Ashley

Gifts

When I was younger, I was pretty self-absorbed. I didn't see the benefit or have the motivation for volunteering at all. Going on exchange, though, changed the way I think!

I can't remember doing much "volunteer work" when I was in high school, or at least nothing I considered to be "real" volunteering. To me, volunteering meant a big, abstract cause like saving the environment or maybe doing cancer fundraising. I helped out in our school's multimedia room, wrote for the student paper and was active in Army Cadets - but to me, this wasn't really volunteering. These things were extensions of my hobbies, and not things to list on a resume.

Later, when I was finally working a part-time job and had been thinking more about things I could put on a resume, I felt like I "didn't have time" to volunteer, even though I knew I needed contacts and the experience. It was too easy to talk myself out of doing something for nothing. That was because I didn't have a cause I believed enough in to give my time to it freely - and I certainly didn't realize that when it came to volunteering, every little bit helps!

My exchange to Japan was the real source of the change. Western people say that the Japanese are generous - I witnessed this first-hand every day. What I didn't expect was for that generosity to change the way I interacted with people after coming home. For instance, a younger, more selfish me greedily accepted any gift given, yet cut corners when it came to reciprocating gifts.
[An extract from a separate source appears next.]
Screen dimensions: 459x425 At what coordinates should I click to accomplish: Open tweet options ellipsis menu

If I didn't have money for a proper present, I should have given my time, yet I was greedy with that as well. I certainly never gave gifts out of the blue. In Japan, though, presents always seemed to just turn up on my desk. Crackers or snacks, little gachapon toys, even the free items that came with bottles of chilled oolong tea. The people at my school knew that I liked such things, and freely gave them. When I went to the home of one of my teachers, she presented me with a vintage furoshiki cloth. When I commented how much I loved furoshiki and often carried them, she pressed two more into my hands. When I realized that I could inadvertently be offending these generous people with my stinginess, I began to change little by little.
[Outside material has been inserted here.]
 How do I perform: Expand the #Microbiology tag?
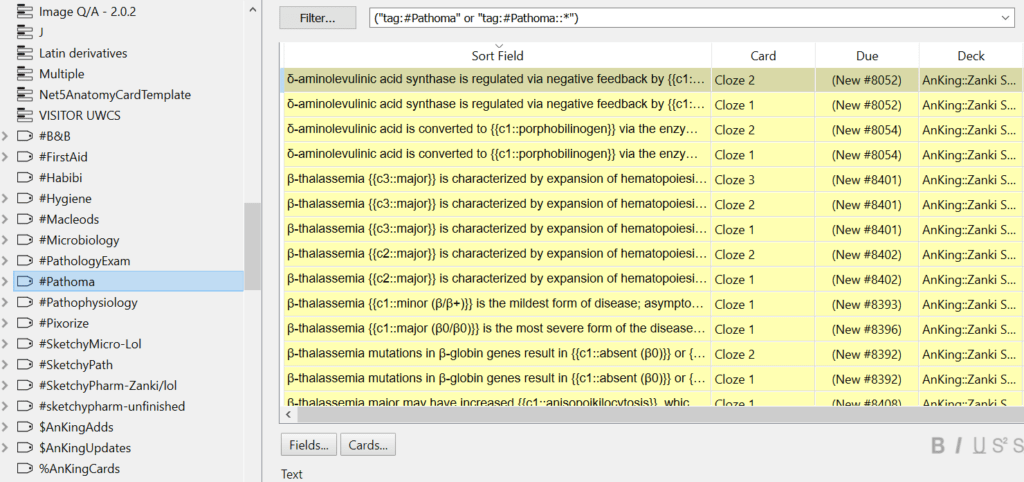5,240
I started to often feel nervous when people invited me over, in case someone gave me a present. More than once, I arrived empty-handed, even though I knew that the custom was to bring a gift for the host. Present-giving culture was a bit confusing to me; I was torn between not having money and not knowing what to do for a gift in its absence. My two American best friends, who were also exceedingly generous, frequently stumped me in the same way: one was a talented cook and crafter who was thrilled to make things with her hands; the other just genuinely enjoyed picking out and giving presents, and mails me Christmas and birthday gifts to this day. I often didn't know how to respond, and ended up not responding in kind at all. Just a "thanks" and I'd hope for the best.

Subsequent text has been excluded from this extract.